III.  Timing of Summary Judgment

International argues the circuit court erred by prematurely granting summary judgment.  International did not make this argument until it filed its Rule 59, SCRCP, motion.  “A party cannot for the first time raise an issue by way of a Rule 59(e) motion which could have been raised at trial.”  Patterson v. Reid, 318 S.C. 183, 185, 456 S.E.2d 436, 437 (Ct. App. 1995).  Therefore, International did not preserve this issue for our review.

IV.  The Business Judgment Rule

As an alternative sustaining ground, the regime contends the business judgment rule prevents International’s counterclaims.  In response, International contends this issue is not preserved because the circuit court failed to rule on the issue.  We hold the regime properly preserved this issue and agree with the regime on the merits.

“Under the present rules, a respondent—the ‘winner’ in the lower court—may raise on appeal any additional reasons the appellate court should affirm the lower court’s ruling, regardless of whether those reasons have been presented to or ruled on by the lower court.”  I’On, L.L.C. v. Town of Mt. Pleasant, 338 S.C. 406, 419, 526 S.E.2d 716, 723 (2000).  Accordingly, the regime may raise the issue of whether the business judgment rule prohibits International’s counterclaims on appeal.

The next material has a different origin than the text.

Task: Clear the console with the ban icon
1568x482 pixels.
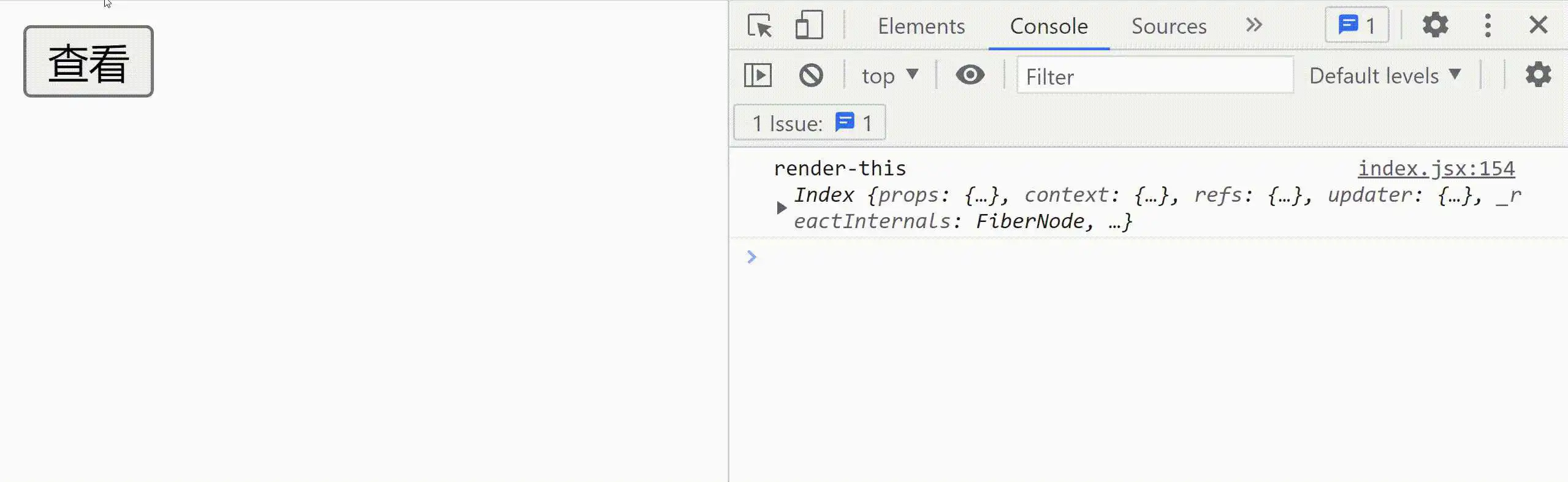Action: pos(811,75)
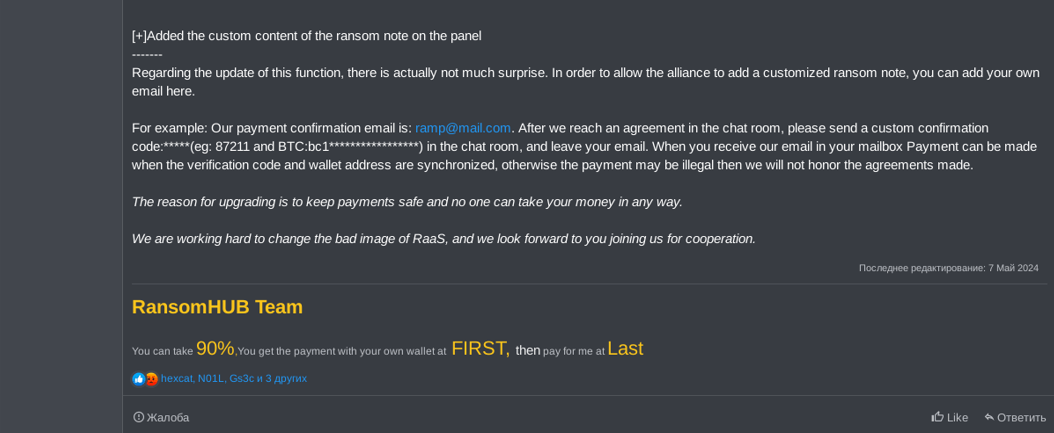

The regime is a non-profit corporation.  Under the business judgment rule, a court will not review the business judgment of a corporate governing board when it acts within its authority, and it acts without corrupt motives and in good faith.  Dockside Ass’n, Inc. v. Detyens, 291 S.C. 214, 217, 352 S.E.2d 714, 716 (Ct. App. 1987) (applying the business judgment rule to the assessment decision of a horizontal property regime’s board of directors) aff’d, 294 S.C. 86, 362 S.E.2d 874 (1987).  International produced no evidence of bad faith or the failure of the regime to act within its scope of authority in levying and applying the assessment.  Accordingly, we hold the business judgment rule prevents International’s counterclaims.

V.  Attorney’s Fees

International contends the circuit court erred in awarding attorney’s fees to the regime for proceedings occurring after payment of the assessment.  International did not raise nor did it obtain a ruling from the circuit court on this issue.  Therefore, International failed to preserve it for our review.  See Wilder Corp. v. Wilke, 330 S.C. 71, 76, 497 S.E.2d 731, 733 (1998) (“[A]n issue cannot be raised for the first time on appeal, but must have been raised to and ruled upon by the trial judge to be preserved for appellate review.”). 

Based on all of the foregoing, the decision of the circuit court is


HEARN, C.J., GOOLSBY, and STILWELL, JJ., concur.

[1]  We decide this case without oral argument pursuant to Rule 215, SCACR.